▶ [EXERCISE GOAL]
Copy the following material verbatim, line for line, without changing anything.

------------

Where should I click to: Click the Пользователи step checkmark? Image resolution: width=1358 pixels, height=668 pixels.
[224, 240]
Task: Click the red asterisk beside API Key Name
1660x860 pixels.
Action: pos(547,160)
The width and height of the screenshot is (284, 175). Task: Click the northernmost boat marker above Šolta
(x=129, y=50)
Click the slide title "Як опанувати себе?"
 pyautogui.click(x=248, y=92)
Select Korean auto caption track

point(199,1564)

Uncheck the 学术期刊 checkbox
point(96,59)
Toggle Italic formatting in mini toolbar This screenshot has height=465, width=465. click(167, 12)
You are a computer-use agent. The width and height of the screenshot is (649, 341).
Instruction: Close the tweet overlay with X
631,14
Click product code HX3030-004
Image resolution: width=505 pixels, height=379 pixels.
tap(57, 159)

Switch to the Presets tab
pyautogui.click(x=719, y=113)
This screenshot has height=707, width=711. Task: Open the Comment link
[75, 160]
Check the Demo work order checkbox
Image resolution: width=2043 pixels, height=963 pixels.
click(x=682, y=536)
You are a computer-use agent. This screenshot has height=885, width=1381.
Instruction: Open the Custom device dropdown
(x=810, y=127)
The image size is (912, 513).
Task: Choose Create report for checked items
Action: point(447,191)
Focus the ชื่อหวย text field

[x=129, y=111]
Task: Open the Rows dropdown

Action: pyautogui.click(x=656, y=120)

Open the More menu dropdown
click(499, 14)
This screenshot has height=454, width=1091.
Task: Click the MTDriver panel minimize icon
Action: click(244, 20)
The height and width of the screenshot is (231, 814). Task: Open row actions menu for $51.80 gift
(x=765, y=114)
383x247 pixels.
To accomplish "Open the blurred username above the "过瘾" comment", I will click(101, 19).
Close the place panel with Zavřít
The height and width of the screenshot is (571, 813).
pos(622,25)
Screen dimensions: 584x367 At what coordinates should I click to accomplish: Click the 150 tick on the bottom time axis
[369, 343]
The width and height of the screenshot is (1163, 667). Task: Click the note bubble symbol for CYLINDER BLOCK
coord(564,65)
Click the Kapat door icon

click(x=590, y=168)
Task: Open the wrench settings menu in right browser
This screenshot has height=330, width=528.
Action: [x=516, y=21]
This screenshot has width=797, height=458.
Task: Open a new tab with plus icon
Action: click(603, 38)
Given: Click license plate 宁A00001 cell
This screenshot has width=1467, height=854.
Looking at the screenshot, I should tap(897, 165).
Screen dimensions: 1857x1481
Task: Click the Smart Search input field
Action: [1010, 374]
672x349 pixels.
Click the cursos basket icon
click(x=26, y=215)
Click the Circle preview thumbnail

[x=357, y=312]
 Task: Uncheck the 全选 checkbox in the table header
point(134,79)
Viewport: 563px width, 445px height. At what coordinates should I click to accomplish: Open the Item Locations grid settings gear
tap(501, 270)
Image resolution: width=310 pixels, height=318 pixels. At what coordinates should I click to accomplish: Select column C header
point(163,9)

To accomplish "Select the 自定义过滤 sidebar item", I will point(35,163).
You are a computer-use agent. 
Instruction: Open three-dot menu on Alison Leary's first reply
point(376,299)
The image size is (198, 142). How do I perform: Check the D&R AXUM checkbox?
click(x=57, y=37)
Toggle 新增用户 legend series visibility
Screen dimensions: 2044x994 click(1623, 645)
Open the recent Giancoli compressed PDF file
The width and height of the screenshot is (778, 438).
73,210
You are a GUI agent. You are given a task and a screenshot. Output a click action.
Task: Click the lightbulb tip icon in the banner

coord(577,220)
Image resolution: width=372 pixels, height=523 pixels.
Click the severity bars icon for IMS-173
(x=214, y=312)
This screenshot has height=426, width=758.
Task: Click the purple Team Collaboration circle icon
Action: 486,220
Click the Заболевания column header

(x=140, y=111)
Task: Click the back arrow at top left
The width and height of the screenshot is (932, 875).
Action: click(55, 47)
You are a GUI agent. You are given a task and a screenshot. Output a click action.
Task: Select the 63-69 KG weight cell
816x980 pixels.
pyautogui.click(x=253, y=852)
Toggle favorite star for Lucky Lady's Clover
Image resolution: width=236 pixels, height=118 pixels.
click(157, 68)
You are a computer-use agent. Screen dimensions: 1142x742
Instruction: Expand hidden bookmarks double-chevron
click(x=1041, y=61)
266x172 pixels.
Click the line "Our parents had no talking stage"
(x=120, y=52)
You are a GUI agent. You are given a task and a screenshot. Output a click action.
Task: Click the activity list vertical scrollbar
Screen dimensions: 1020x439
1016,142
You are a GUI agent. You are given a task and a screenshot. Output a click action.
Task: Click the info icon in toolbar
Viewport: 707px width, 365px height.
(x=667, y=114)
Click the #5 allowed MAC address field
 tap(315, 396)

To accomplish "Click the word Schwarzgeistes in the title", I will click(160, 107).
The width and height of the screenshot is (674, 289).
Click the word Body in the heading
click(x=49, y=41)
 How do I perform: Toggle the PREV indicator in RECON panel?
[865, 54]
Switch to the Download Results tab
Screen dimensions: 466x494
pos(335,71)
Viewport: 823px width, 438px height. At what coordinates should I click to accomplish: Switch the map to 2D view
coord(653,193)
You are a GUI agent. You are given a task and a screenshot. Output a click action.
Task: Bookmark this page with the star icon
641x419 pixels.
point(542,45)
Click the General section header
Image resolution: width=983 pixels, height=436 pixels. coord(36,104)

------------

▶ [ANSWER FOR THIS EXERCISE]
Where should I click to: Click the Пользователи step checkmark? Image resolution: width=1358 pixels, height=668 pixels.
[224, 240]
Task: Click the red asterisk beside API Key Name
1660x860 pixels.
Action: pos(547,160)
The width and height of the screenshot is (284, 175). Task: Click the northernmost boat marker above Šolta
(x=129, y=50)
Click the slide title "Як опанувати себе?"
 pyautogui.click(x=248, y=92)
Select Korean auto caption track

point(199,1564)

Uncheck the 学术期刊 checkbox
point(96,59)
Toggle Italic formatting in mini toolbar This screenshot has height=465, width=465. click(167, 12)
You are a computer-use agent. The width and height of the screenshot is (649, 341).
Instruction: Close the tweet overlay with X
631,14
Click product code HX3030-004
Image resolution: width=505 pixels, height=379 pixels.
tap(57, 159)

Switch to the Presets tab
pyautogui.click(x=719, y=113)
This screenshot has height=707, width=711. Task: Open the Comment link
[75, 160]
Check the Demo work order checkbox
Image resolution: width=2043 pixels, height=963 pixels.
click(x=682, y=536)
You are a computer-use agent. This screenshot has height=885, width=1381.
Instruction: Open the Custom device dropdown
(x=810, y=127)
The image size is (912, 513).
Task: Choose Create report for checked items
Action: point(447,191)
Focus the ชื่อหวย text field

[x=129, y=111]
Task: Open the Rows dropdown

Action: pyautogui.click(x=656, y=120)

Open the More menu dropdown
click(499, 14)
This screenshot has height=454, width=1091.
Task: Click the MTDriver panel minimize icon
Action: click(244, 20)
The height and width of the screenshot is (231, 814). Task: Open row actions menu for $51.80 gift
(x=765, y=114)
383x247 pixels.
To accomplish "Open the blurred username above the "过瘾" comment", I will click(101, 19).
Close the place panel with Zavřít
The height and width of the screenshot is (571, 813).
pos(622,25)
Screen dimensions: 584x367 At what coordinates should I click to accomplish: Click the 150 tick on the bottom time axis
[369, 343]
The width and height of the screenshot is (1163, 667). Task: Click the note bubble symbol for CYLINDER BLOCK
coord(564,65)
Click the Kapat door icon

click(x=590, y=168)
Task: Open the wrench settings menu in right browser
This screenshot has height=330, width=528.
Action: [x=516, y=21]
This screenshot has width=797, height=458.
Task: Open a new tab with plus icon
Action: click(603, 38)
Given: Click license plate 宁A00001 cell
This screenshot has width=1467, height=854.
Looking at the screenshot, I should tap(897, 165).
Screen dimensions: 1857x1481
Task: Click the Smart Search input field
Action: [1010, 374]
672x349 pixels.
Click the cursos basket icon
click(x=26, y=215)
Click the Circle preview thumbnail

[x=357, y=312]
 Task: Uncheck the 全选 checkbox in the table header
point(134,79)
Viewport: 563px width, 445px height. At what coordinates should I click to accomplish: Open the Item Locations grid settings gear
tap(501, 270)
Image resolution: width=310 pixels, height=318 pixels. At what coordinates should I click to accomplish: Select column C header
point(163,9)

To accomplish "Select the 自定义过滤 sidebar item", I will point(35,163).
You are a computer-use agent. 
Instruction: Open three-dot menu on Alison Leary's first reply
point(376,299)
The image size is (198, 142). How do I perform: Check the D&R AXUM checkbox?
click(x=57, y=37)
Toggle 新增用户 legend series visibility
Screen dimensions: 2044x994 click(1623, 645)
Open the recent Giancoli compressed PDF file
The width and height of the screenshot is (778, 438).
73,210
You are a GUI agent. You are given a task and a screenshot. Output a click action.
Task: Click the lightbulb tip icon in the banner

coord(577,220)
Image resolution: width=372 pixels, height=523 pixels.
Click the severity bars icon for IMS-173
(x=214, y=312)
This screenshot has height=426, width=758.
Task: Click the purple Team Collaboration circle icon
Action: 486,220
Click the Заболевания column header

(x=140, y=111)
Task: Click the back arrow at top left
The width and height of the screenshot is (932, 875).
Action: click(55, 47)
You are a GUI agent. You are given a task and a screenshot. Output a click action.
Task: Select the 63-69 KG weight cell
816x980 pixels.
pyautogui.click(x=253, y=852)
Toggle favorite star for Lucky Lady's Clover
Image resolution: width=236 pixels, height=118 pixels.
click(157, 68)
You are a computer-use agent. Screen dimensions: 1142x742
Instruction: Expand hidden bookmarks double-chevron
click(x=1041, y=61)
266x172 pixels.
Click the line "Our parents had no talking stage"
(x=120, y=52)
You are a GUI agent. You are given a task and a screenshot. Output a click action.
Task: Click the activity list vertical scrollbar
Screen dimensions: 1020x439
1016,142
You are a GUI agent. You are given a task and a screenshot. Output a click action.
Task: Click the info icon in toolbar
Viewport: 707px width, 365px height.
(x=667, y=114)
Click the #5 allowed MAC address field
 tap(315, 396)

To accomplish "Click the word Schwarzgeistes in the title", I will click(160, 107).
The width and height of the screenshot is (674, 289).
Click the word Body in the heading
click(x=49, y=41)
 How do I perform: Toggle the PREV indicator in RECON panel?
[865, 54]
Switch to the Download Results tab
Screen dimensions: 466x494
pos(335,71)
Viewport: 823px width, 438px height. At what coordinates should I click to accomplish: Switch the map to 2D view
coord(653,193)
You are a GUI agent. You are given a task and a screenshot. Output a click action.
Task: Bookmark this page with the star icon
641x419 pixels.
point(542,45)
Click the General section header
Image resolution: width=983 pixels, height=436 pixels. coord(36,104)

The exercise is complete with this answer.